**YOUR GOAL**
Restate exactly the lines that run from the start of the records below to the line containing "Descargar? (304, 20)", counting both ends, and nothing else; pictures stay out.

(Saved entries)
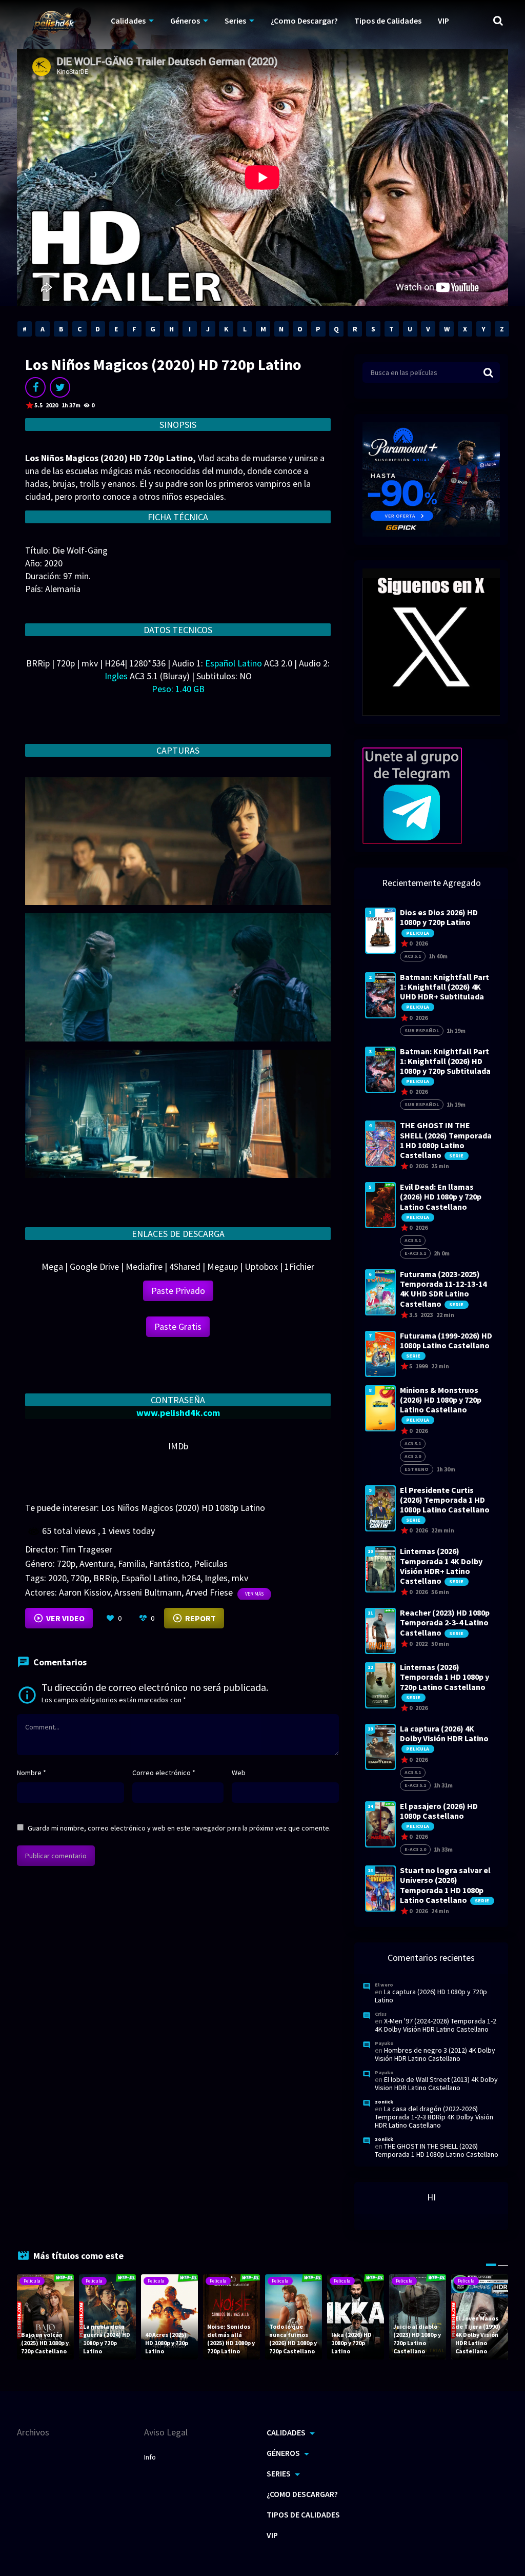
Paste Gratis (177, 1326)
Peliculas (211, 1563)
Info (150, 2457)
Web (239, 1772)
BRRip (105, 1578)
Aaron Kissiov (84, 1592)
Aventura (96, 1563)
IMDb (178, 1446)
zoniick (384, 2101)
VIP (443, 20)
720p (66, 1563)
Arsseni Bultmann (147, 1592)
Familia (131, 1563)
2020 (57, 1578)
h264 (191, 1578)
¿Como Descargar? (304, 20)
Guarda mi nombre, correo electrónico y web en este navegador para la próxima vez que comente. (179, 1828)
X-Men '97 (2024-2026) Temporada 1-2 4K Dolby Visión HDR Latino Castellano (435, 2025)
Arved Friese (209, 1592)
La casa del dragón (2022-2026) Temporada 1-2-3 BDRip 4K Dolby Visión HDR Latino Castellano (434, 2117)
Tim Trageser (86, 1549)
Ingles (216, 1578)
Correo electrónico (163, 1772)
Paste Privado (178, 1290)
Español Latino (149, 1578)
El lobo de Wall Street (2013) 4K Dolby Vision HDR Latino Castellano (436, 2083)
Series (235, 20)
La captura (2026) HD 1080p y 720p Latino (431, 1995)
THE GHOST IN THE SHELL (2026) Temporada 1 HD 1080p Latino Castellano (436, 2150)
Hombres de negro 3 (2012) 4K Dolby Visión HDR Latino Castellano (435, 2054)
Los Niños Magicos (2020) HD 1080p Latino (183, 1507)
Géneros (185, 20)
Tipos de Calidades (387, 20)
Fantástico (169, 1563)
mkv (240, 1578)
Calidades (128, 20)
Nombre (31, 1772)
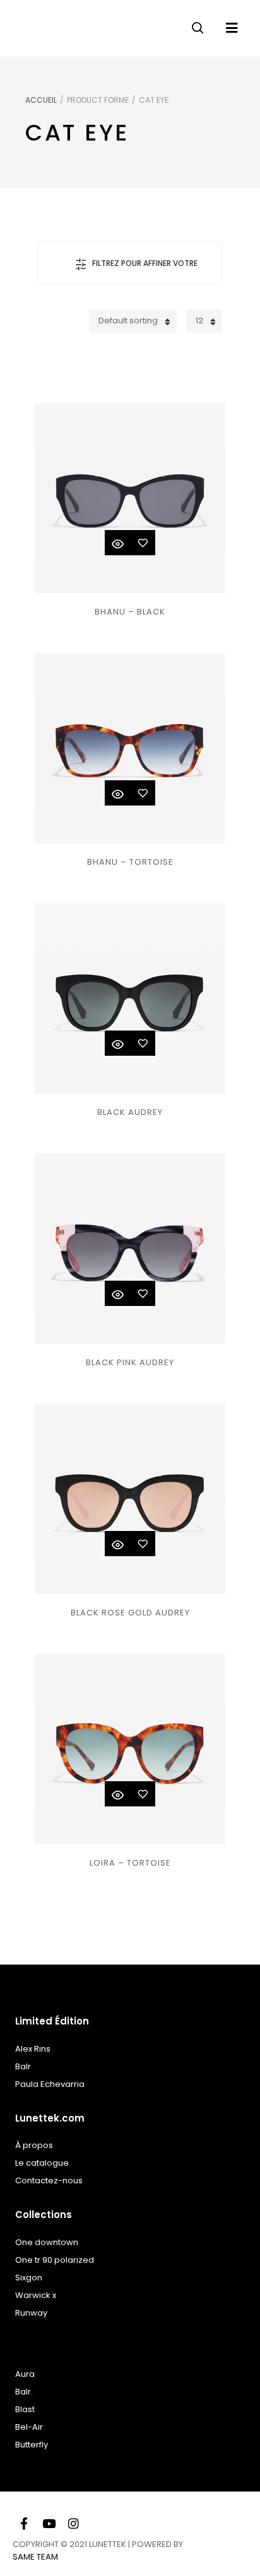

**TASK OUTPUT**
Paste Gratis (177, 1326)
Peliculas (211, 1563)
Info (150, 2457)
Web (239, 1772)
BRRip (105, 1578)
Aaron Kissiov (84, 1592)
Aventura (96, 1563)
IMDb (178, 1446)
zoniick (384, 2101)
VIP (443, 20)
720p (66, 1563)
Arsseni Bultmann (147, 1592)
Familia (131, 1563)
2020 (57, 1578)
h264 (191, 1578)
¿Como Descargar? (304, 20)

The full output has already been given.